Jobs's biography manages to allow him to get the last word in many debates. Many of the people who have toasted both him and his achievements will find themselves bearing the brunt of his last barbs against them. Some, like Jobs threatening to go "thermonuclear" on Android, have already been outed. Others are a bit more deeply buried within the text, but once found they're both candid and a bit stunning.

"IBM was essentially Microsoft at its worst," Jobs said, reminiscing about the early days of the personal computer revolution. "They were not a force for innovation; they were a force for evil. They were like AT&T or Microsoft or Google is." My jaw dropped at this quote, but another later on in the book was more alarming. Immediately after heaping praise on his successor, Tim Cook, Steve said, "Tim's not a product person, per se." Considering that at many other points in the book Jobs heaped scorn on people like Bill Gates or John Sculley whom he also considered more concerned with profits than product quality, his unfiltered opinion of Cook's product sensibilities definitely raised an eyebrow.

Much of the biography will be familiar to hardcore Apple enthusiasts. Chapters on the birth of the Macintosh will be familiar to anyone who's read Andy Hertzfeld's recollections at folklore.org, and if you're a regular TUAW reader there won't be too much in the chapters about the iPod, iPhone, or iPad that you haven't already read. Older Apple fans will likely find the earliest chapters about the founding days of Apple not much more than a refresher course. But I suspect that few people will be able to read the entire book and not discover some surprising fact about Steve Jobs that they didn't already know.

If you come into Steve Jobs already hating him, the biography gives you plenty of reasons to hold onto that opinion. If instead you view Jobs as a personal hero, there are plenty of episodes within his life story that might make you reconsider that opinion. Isaacson doesn't shy away from describing Steve Jobs's darker moments or personality deficiencies, some of which border on the downright despicable. To put it lightly, Steve Jobs was not a "people person."

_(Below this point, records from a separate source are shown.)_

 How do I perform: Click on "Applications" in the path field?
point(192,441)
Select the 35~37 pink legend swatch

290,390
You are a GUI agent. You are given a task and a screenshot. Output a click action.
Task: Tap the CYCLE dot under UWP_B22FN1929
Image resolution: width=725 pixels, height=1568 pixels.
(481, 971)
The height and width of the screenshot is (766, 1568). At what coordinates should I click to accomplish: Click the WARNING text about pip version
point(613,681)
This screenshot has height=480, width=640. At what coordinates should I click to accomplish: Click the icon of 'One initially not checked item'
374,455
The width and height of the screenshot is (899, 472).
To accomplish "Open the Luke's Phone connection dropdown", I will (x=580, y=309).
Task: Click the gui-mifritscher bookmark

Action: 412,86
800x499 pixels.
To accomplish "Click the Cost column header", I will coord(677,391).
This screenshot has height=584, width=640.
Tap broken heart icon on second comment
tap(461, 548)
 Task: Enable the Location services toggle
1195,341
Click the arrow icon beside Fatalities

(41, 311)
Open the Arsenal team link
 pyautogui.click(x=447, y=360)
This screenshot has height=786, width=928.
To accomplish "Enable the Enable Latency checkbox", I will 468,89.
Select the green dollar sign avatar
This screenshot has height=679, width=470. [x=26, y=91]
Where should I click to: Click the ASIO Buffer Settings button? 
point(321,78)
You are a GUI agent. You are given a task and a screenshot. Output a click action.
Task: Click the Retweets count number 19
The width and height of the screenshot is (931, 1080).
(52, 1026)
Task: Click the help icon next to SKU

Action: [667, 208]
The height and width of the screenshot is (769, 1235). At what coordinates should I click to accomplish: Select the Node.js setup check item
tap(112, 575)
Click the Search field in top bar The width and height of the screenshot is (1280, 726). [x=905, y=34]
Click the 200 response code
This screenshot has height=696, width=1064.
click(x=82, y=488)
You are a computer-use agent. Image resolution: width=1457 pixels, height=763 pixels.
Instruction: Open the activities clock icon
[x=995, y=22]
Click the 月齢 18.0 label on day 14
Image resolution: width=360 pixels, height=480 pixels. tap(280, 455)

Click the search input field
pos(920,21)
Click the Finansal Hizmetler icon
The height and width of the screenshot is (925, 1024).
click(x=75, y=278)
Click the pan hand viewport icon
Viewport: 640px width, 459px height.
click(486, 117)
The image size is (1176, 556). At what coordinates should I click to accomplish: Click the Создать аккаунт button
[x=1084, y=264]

One of his ex-girlfriends read about Narcissistic Personality Disorder in the DSM and said, "It fits so well and explained so much of what we had struggled with, that I realized expecting him to be nicer or less self-centered was like expecting a blind man to see." Even his closest friends, like Apple design guru Jonathan Ive, noted that Jobs often exhibited a vicious and unnecessary lack of empathy for those around him. The fact that so many people all over the world have been lauding him since his death, both friends and dogged competitors, speaks to the complex and paradoxical nature of Steve Jobs, a man whose greatest goal was to establish empathy between people and technology but who often displayed precious little empathy of his own.

Isaacson's biography of Jobs isn't a character assassination by any means (though I do wonder why the first third of the book dwells so often on Jobs's body odor during the 1970s). That said, I still feel terrifically sorry for any employees who find themselves at the mercy of a supervisor who uses Steve Jobs as a managerial handbook, just like the legions of young would-be entrepreneurs trying to emulate the callous Mark Zuckerberg they saw in The Social Network.

If anyone comes away from reading Steve Jobs thinking that being a leader makes it okay to be an asshole, they'll have missed about 99 percent of the point. Anyone can cut an employee to shreds or throw epic temper tantrums at the slightest provocation, but replicating Jobs's intuition, perfectionism, dedication, and vision is arguably something that only one person in seven billion can manage to pull off.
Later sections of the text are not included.